(Saved entries)
═══

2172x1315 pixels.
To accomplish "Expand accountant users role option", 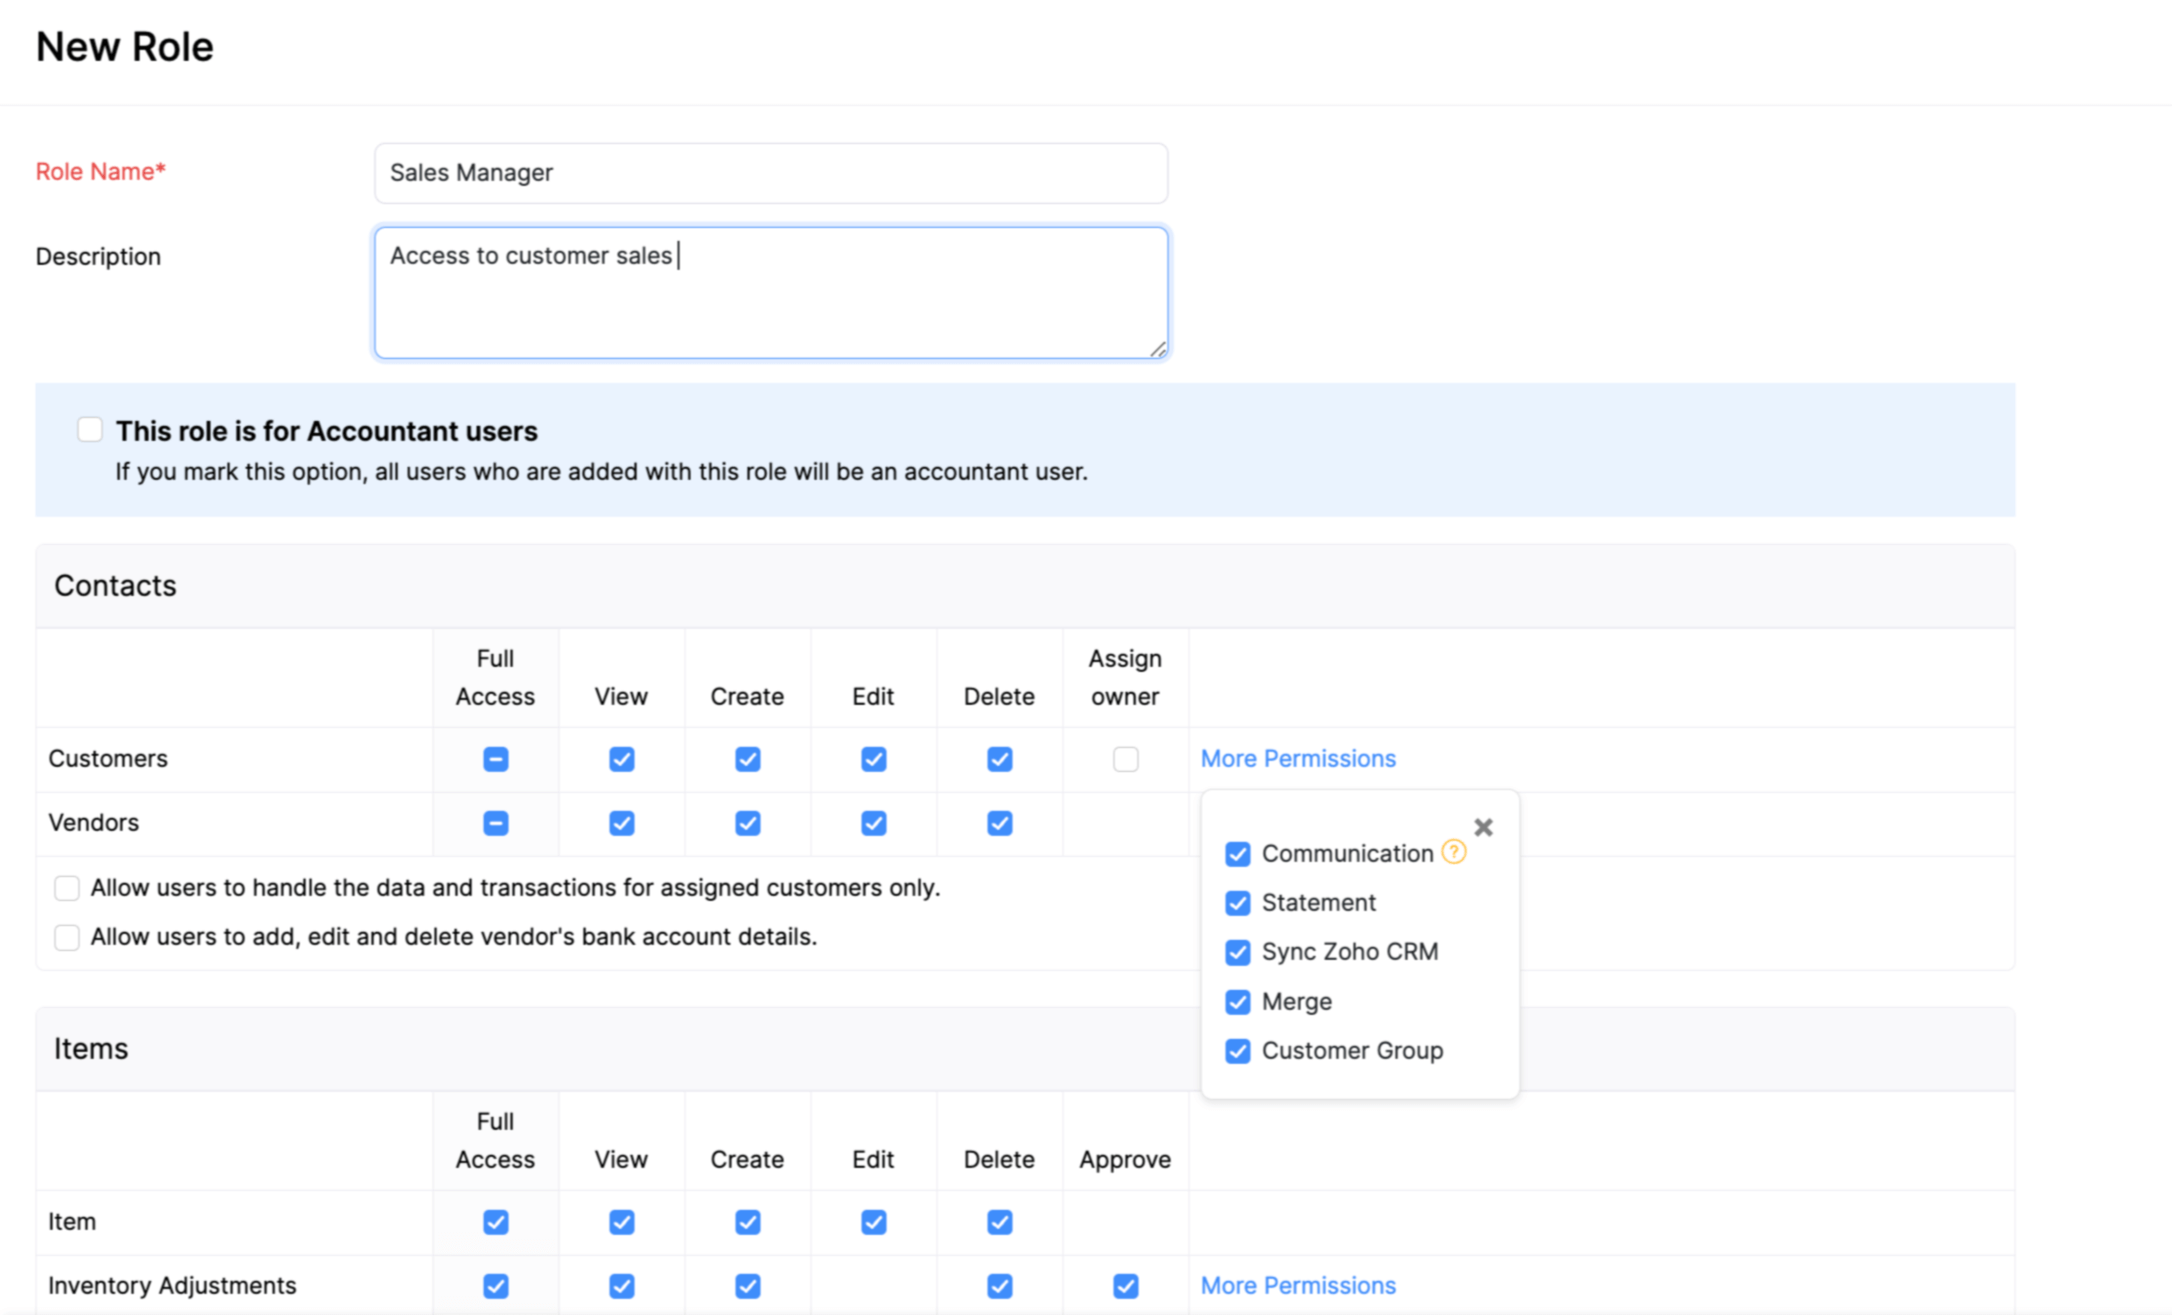I will [x=90, y=430].
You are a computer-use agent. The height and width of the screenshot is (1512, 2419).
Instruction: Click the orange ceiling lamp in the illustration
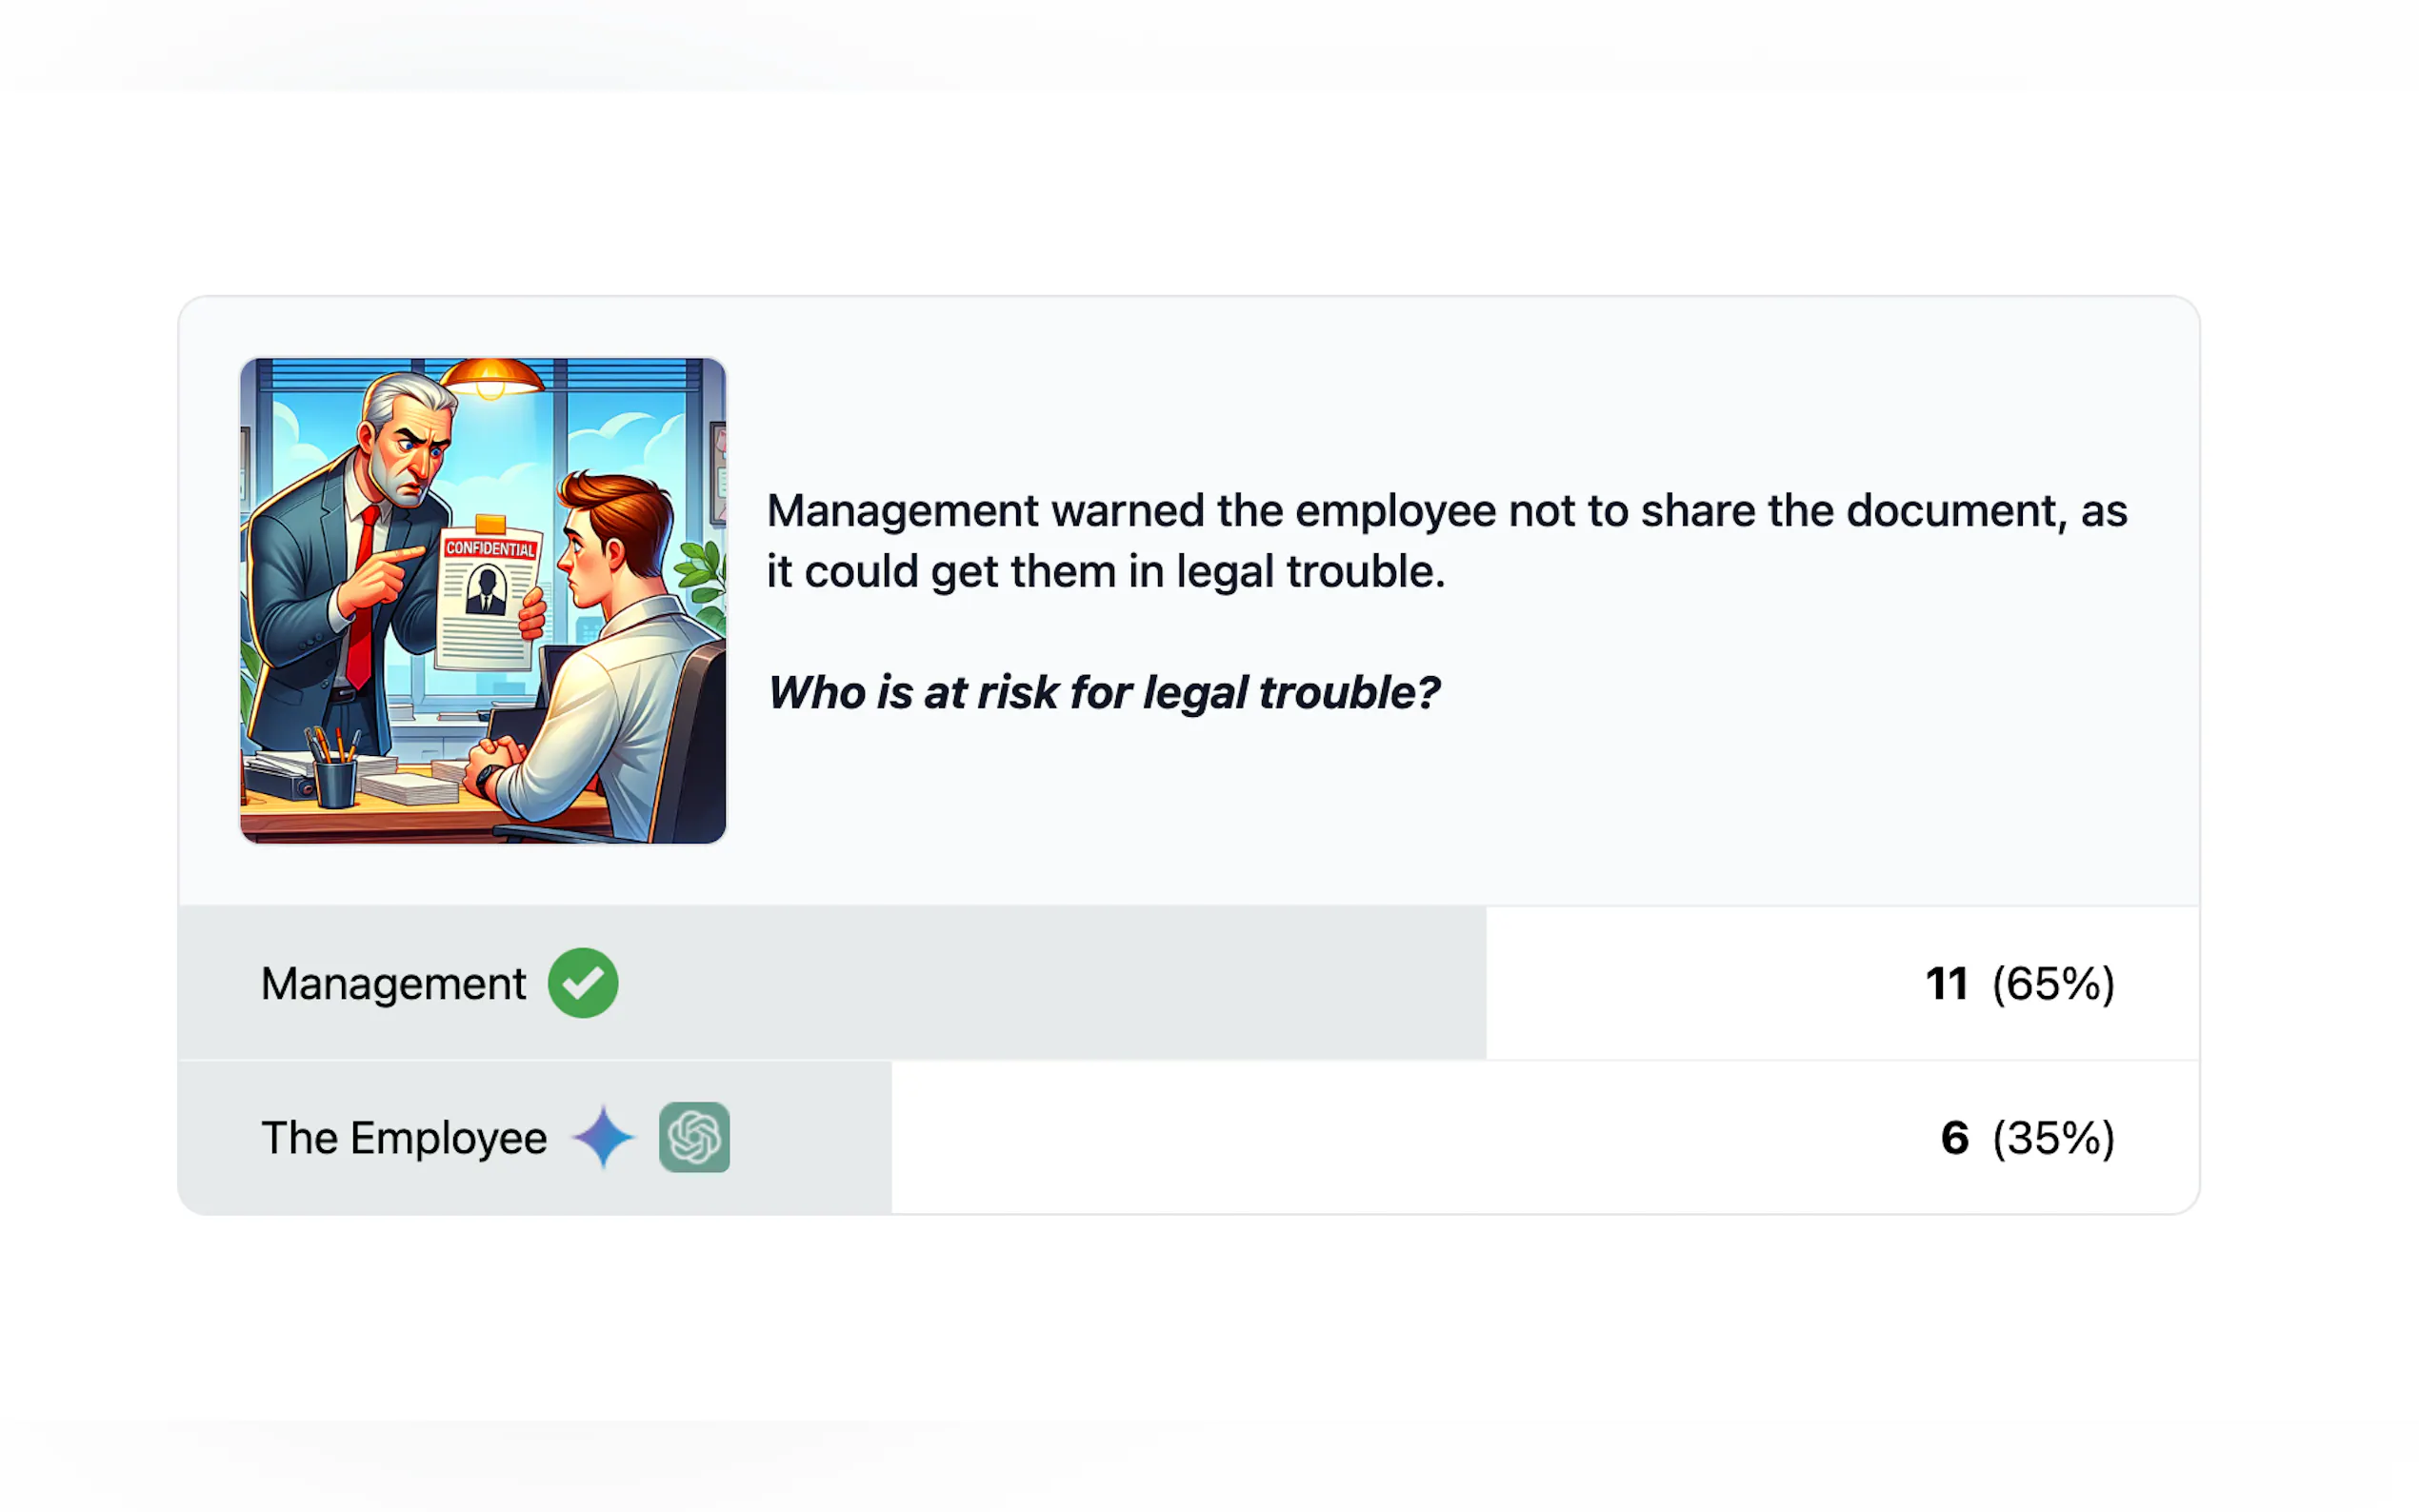(x=491, y=379)
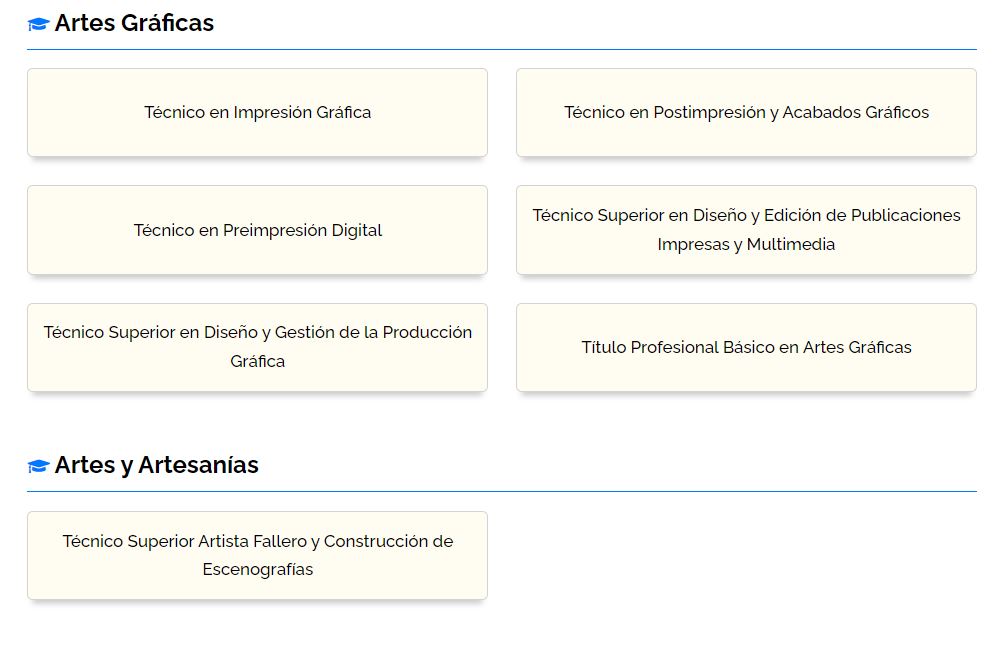View the Preimpresión Digital course details
The width and height of the screenshot is (1001, 645).
point(257,230)
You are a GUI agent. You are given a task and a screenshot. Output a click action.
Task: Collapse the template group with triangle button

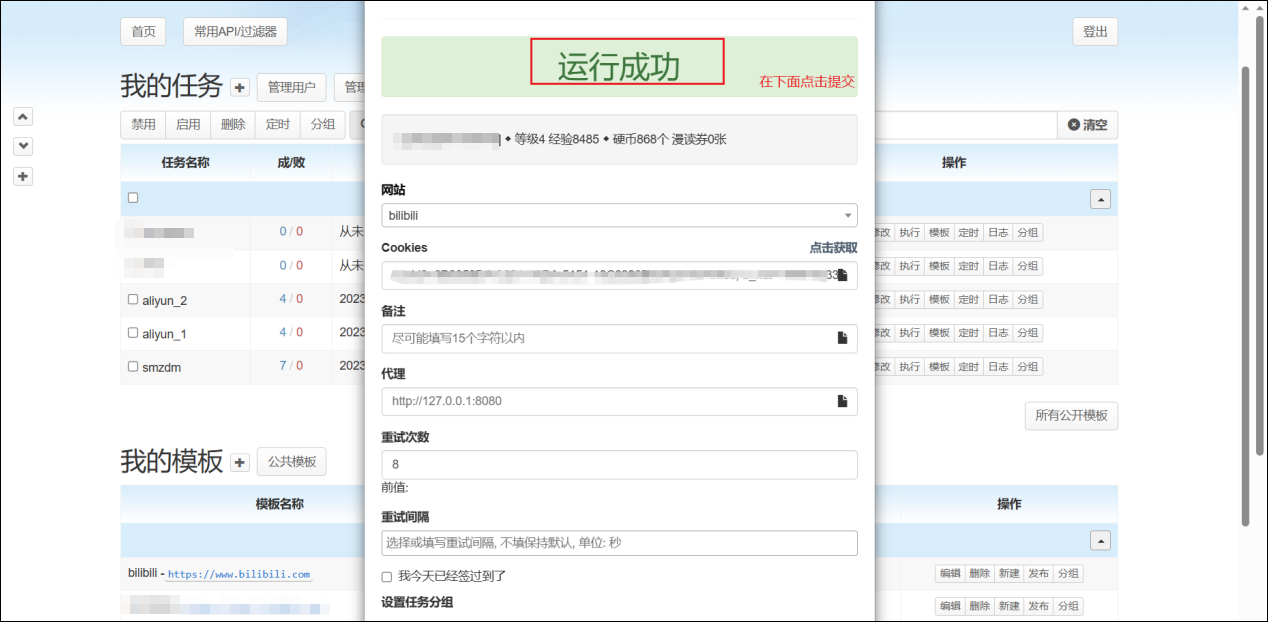click(1100, 540)
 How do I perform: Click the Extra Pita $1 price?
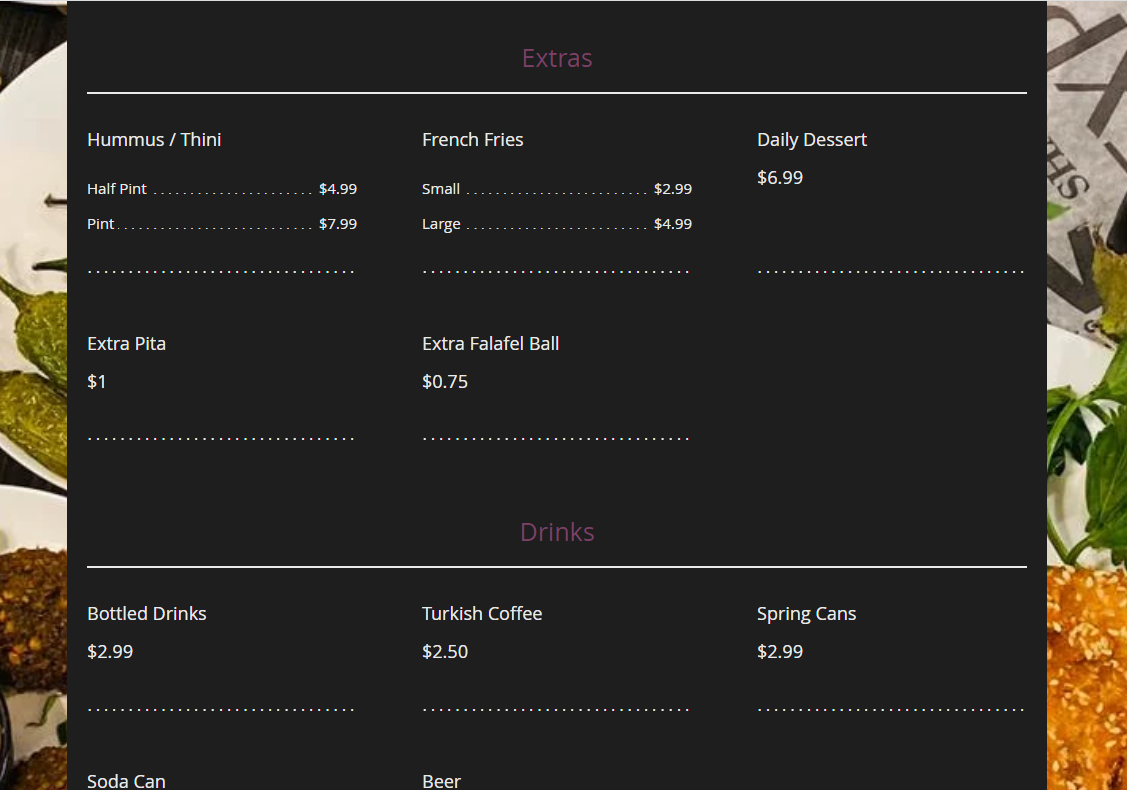pos(97,382)
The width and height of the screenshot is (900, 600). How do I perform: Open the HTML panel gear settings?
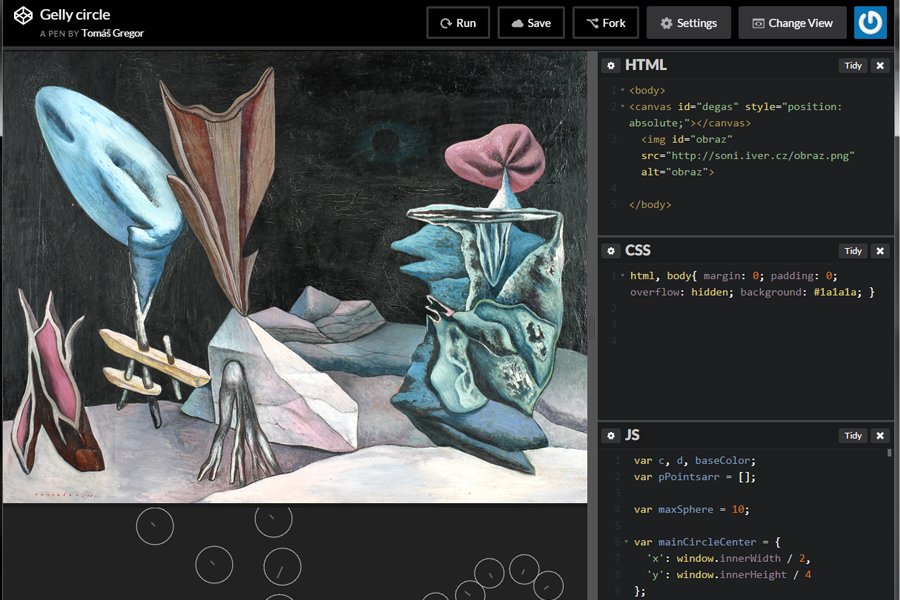click(611, 65)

═══

* [TASK DETAILS]: Determine, please, how many lines hold "agent" in the records, and give that number by itself.

* [EXERCISE OUTPUT]: 2